Lorenz '63 system

Famous Lorenz attractor, a three-dimensional elliptic diffusion, a solution to the following stochastic differential equation

\[\begin{align*} \dd X_t &= \theta_1 (Y_t - X_t) \dd t + \sigma \dd W^{(1)}_t \\ \dd Y_t &= [X_t (\theta_2 - Z_t) - Y_t]\dd t + \sigma \dd W^{(2)}_t\\ \dd Z_t &= [X_t Y_t - \theta_3 Z_t]\dd t + \sigma \dd W^{(3)}_t. \end{align*}\]

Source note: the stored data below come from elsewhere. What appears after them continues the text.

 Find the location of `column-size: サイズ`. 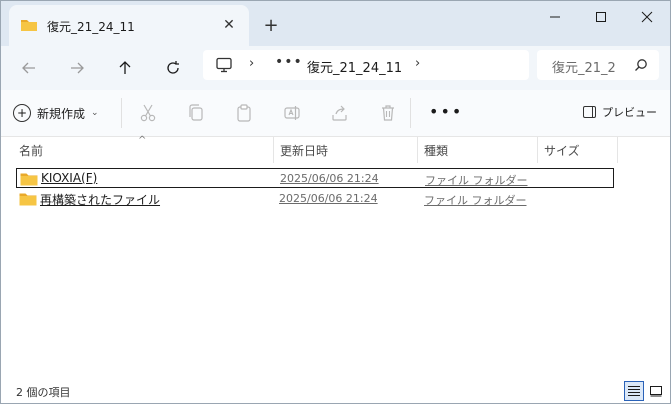

column-size: サイズ is located at coordinates (562, 150).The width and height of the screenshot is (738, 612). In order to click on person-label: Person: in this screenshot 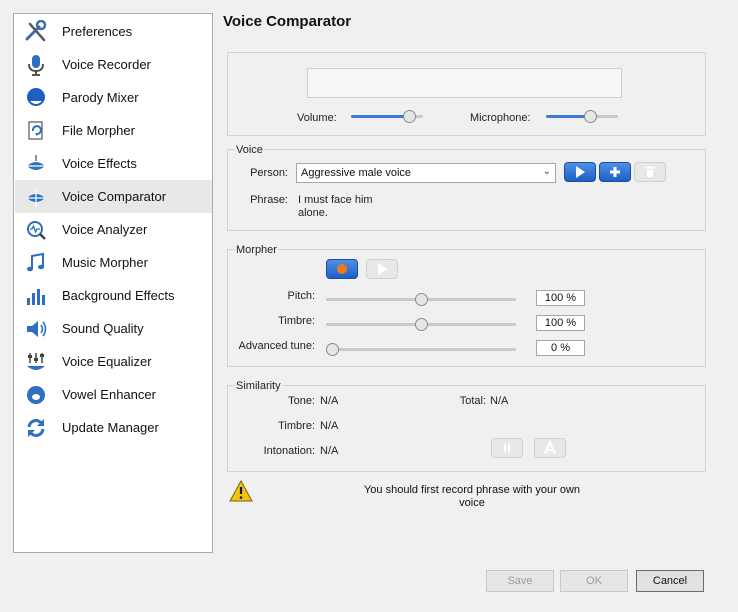, I will do `click(269, 173)`.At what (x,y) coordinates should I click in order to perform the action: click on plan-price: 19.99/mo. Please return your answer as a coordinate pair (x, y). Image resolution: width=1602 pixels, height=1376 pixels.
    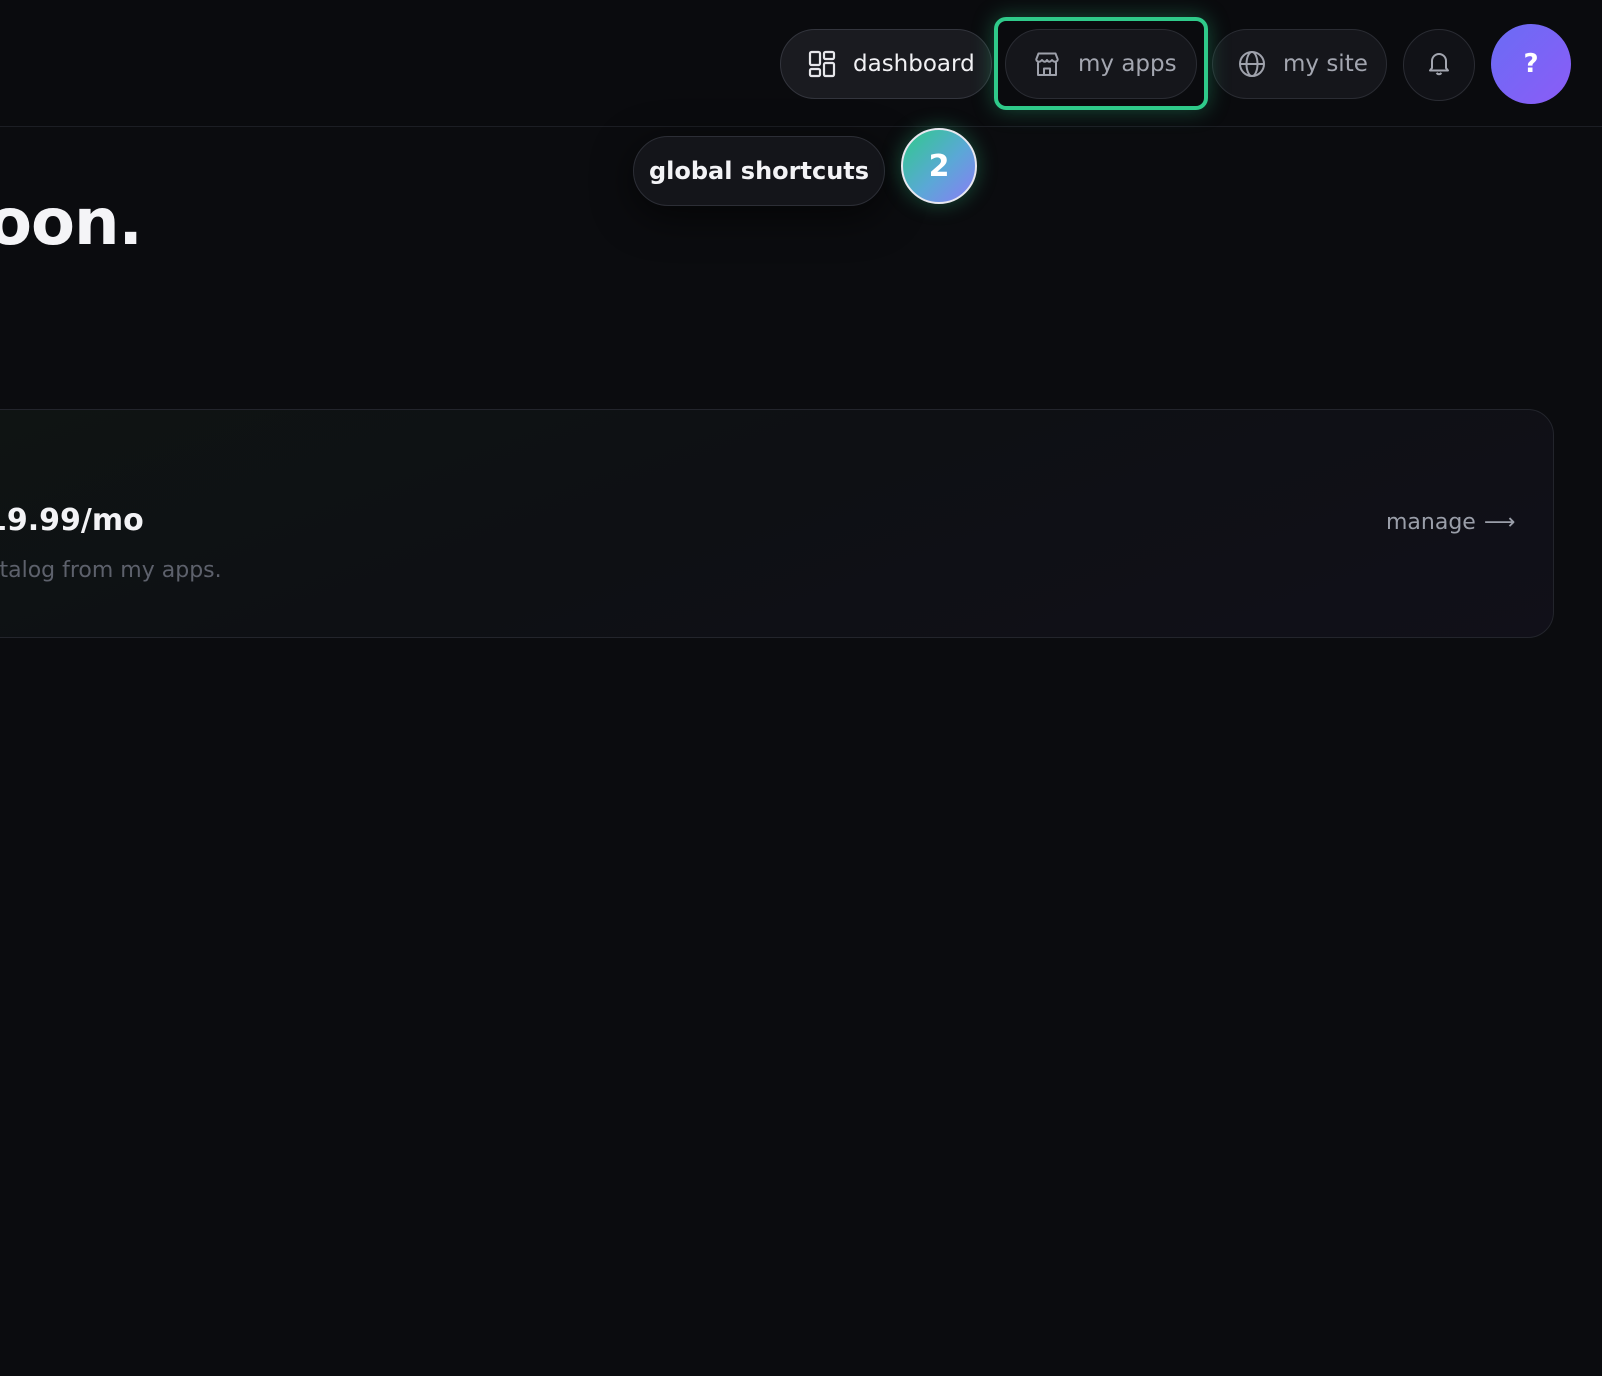
    Looking at the image, I should click on (72, 520).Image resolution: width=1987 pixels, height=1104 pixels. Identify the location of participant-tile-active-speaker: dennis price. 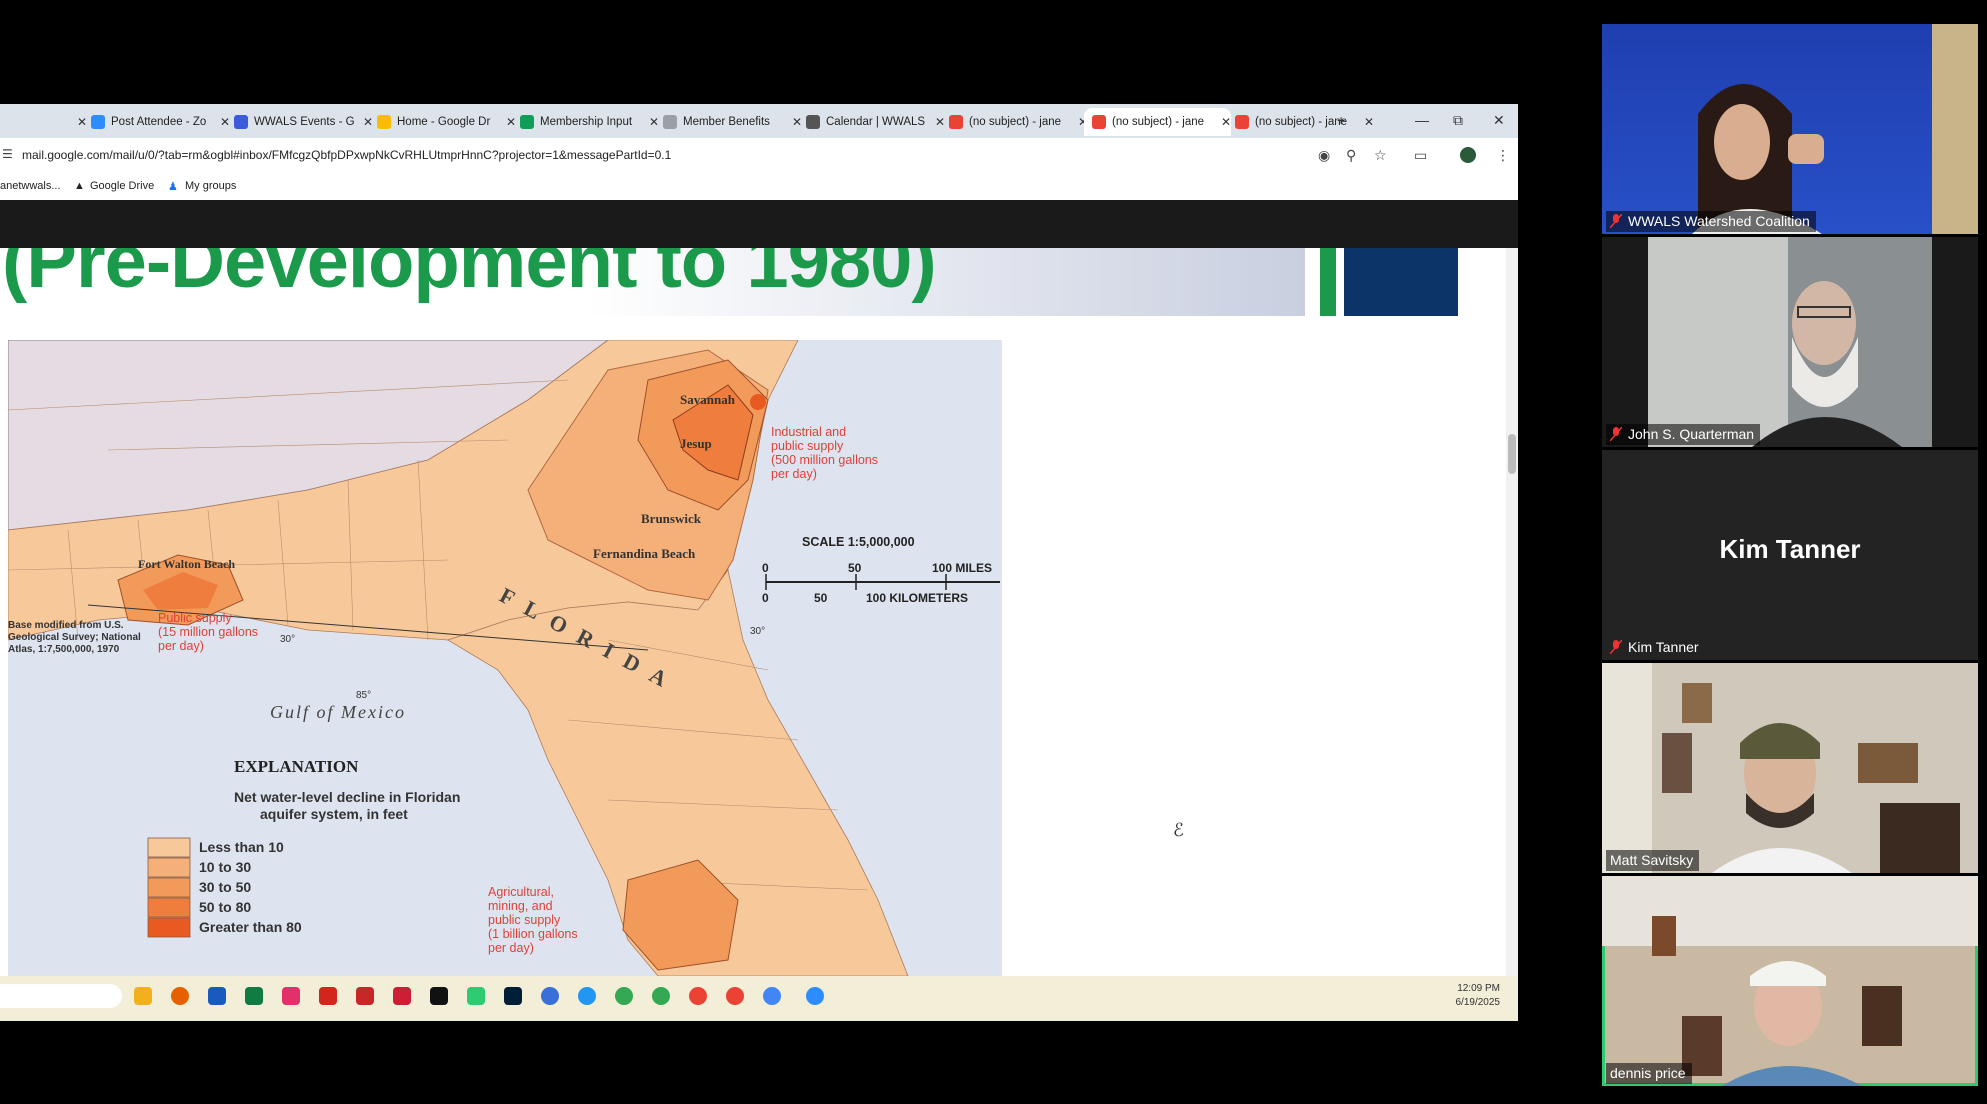
(1790, 981).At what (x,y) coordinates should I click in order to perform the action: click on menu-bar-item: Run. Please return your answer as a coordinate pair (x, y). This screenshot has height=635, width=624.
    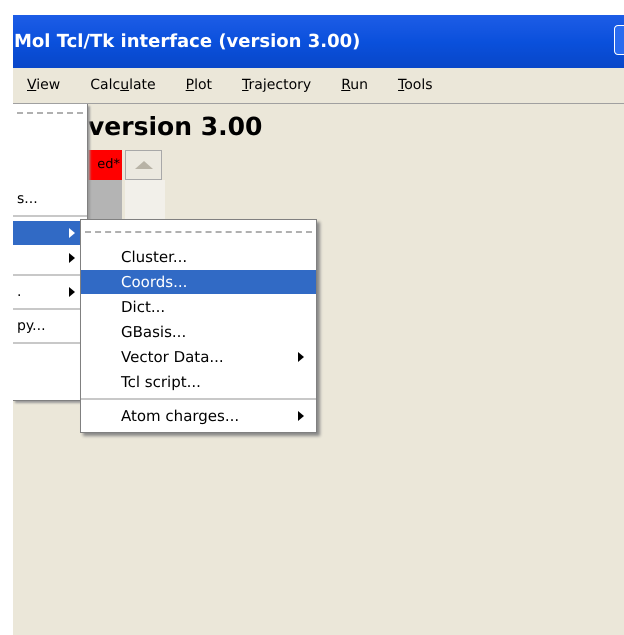
    Looking at the image, I should click on (354, 86). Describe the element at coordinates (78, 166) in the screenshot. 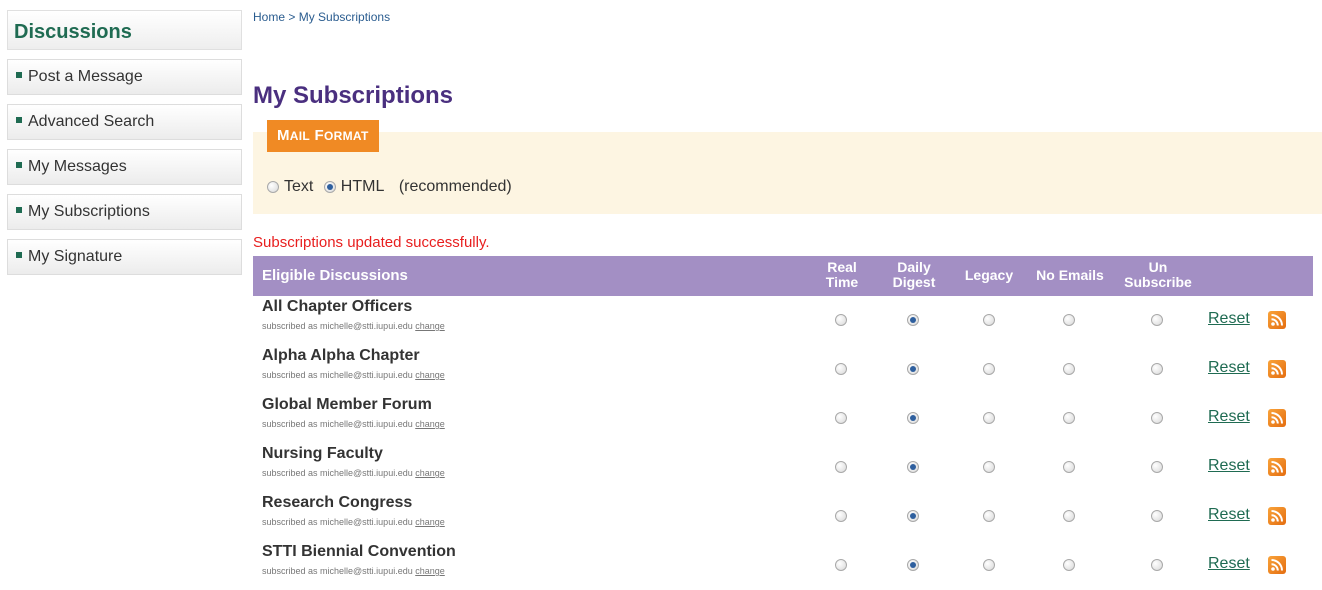

I see `sidebar-item-label: My Messages` at that location.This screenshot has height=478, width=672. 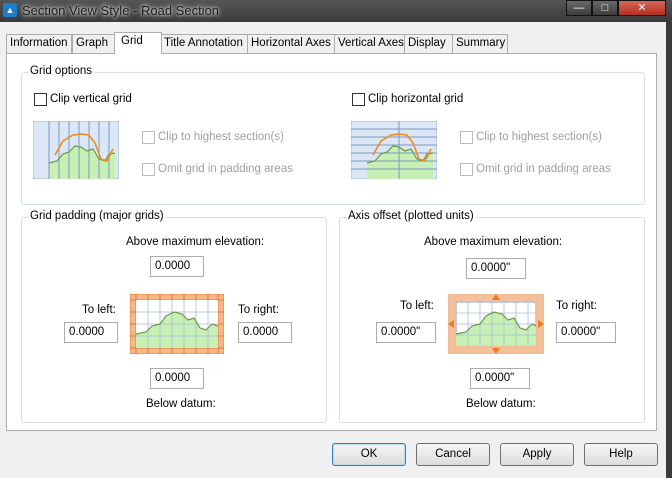 I want to click on ao-below-input: 0.0000", so click(x=500, y=378).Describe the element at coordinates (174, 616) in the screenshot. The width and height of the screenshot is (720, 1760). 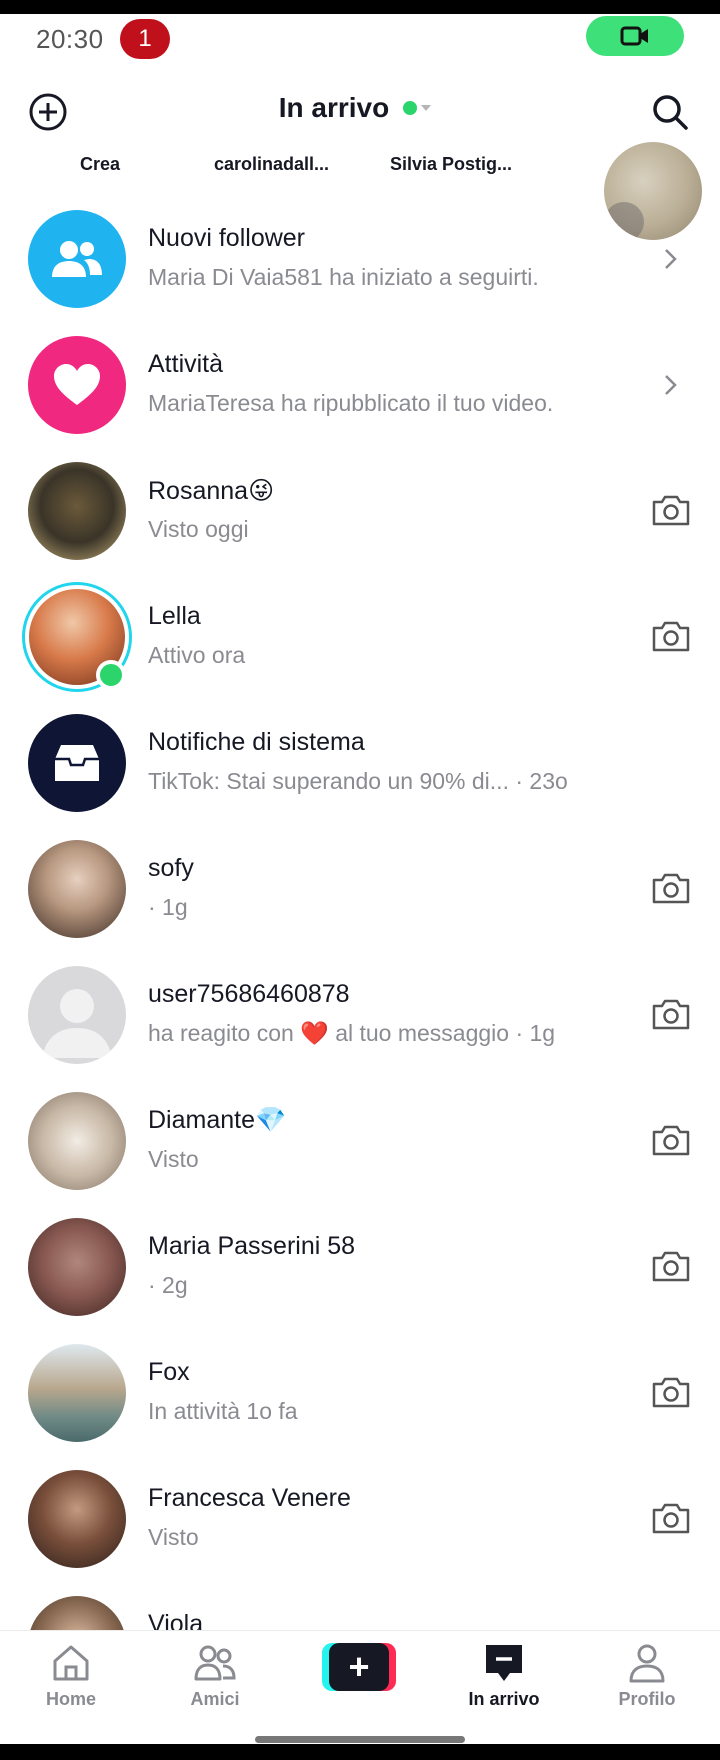
I see `row-title: Lella` at that location.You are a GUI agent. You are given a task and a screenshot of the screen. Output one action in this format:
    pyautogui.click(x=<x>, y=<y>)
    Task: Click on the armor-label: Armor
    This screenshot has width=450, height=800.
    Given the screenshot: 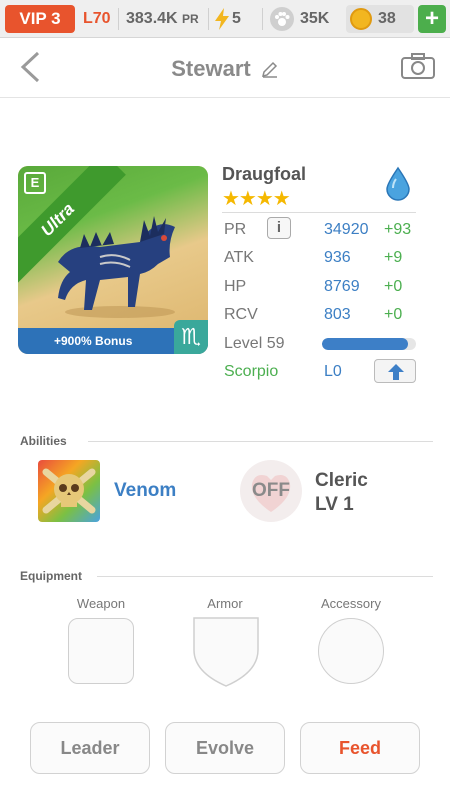 What is the action you would take?
    pyautogui.click(x=225, y=604)
    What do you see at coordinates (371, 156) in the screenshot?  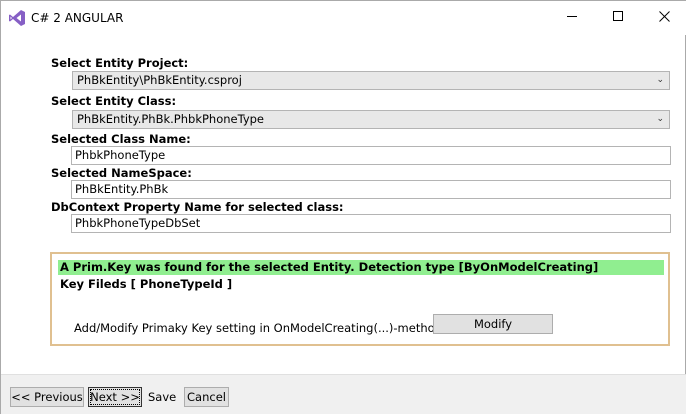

Can be imported with the following command

@load_diffusion :Lorenz

Example

using DiffusionDefinition
using StaticArrays, Plots

@load_diffusion Lorenz
θ = [10.0, 28.0, 8.0/3.0, 1.0]
P = Lorenz(θ...)
tt, y1 = 0.0:0.001:10.0, @SVector [-10.0, -10.0, 25.0]
X = rand(P, tt, y1)
plot(X, Val(:x_vs_y), coords=[1,3])

lorenz

Auxiliary diffusion

We additionally provide an implementation of a linear diffusion that can be used in a setting of guided proposals. It is defined as a solution to the following SDE:

\[\begin{align} \dd \wt{X}_t &= \left[-\theta_1 \wt{X}_t + \theta_2\wt{Y}_t\right]\dd t + \sigma \dd W^{(1)}_t,\\ \dd \wt{Y}_t &= \left[ (\theta_2-z_T)\wt{X}_t - \wt{Y}_t - x_T\wt{Z}_t + x_Tz_T \right]\dd t + \sigma \dd W^{(2)}_t,\\ \dd \wt{Z}_t &= \left[ y_T\wt{X}_t x_T\wt{X}_t -\theta_3\wt{Z}_t -x_Ty_T \right]\dd t + \sigma \dd W^{(3)}_t. \end{align}\]

It can be called with

@load_diffusion :LorenzAux

Example

@load_diffusion LorenzAux
using DiffusionDefinition
using StaticArrays, Plots

@load_diffusion LorenzAux
θ = [10.0, 28.0, 8.0/3.0, 1.0]
t, T, vT = 0.0, 10.0, @SVector [-10.0, -10.0, 25.0]
P = LorenzAux(θ..., t, T, vT)
tt, y1 = t:0.001:T, vT
X = rand(P, tt, y1)
plot(X, Val(:x_vs_y), coords=[1,3])

lorenz_aux

Note

Notice the limits of the axes! The auxiliary diffusion becomes an atrocious approximation to the Lorenz system over long time periods!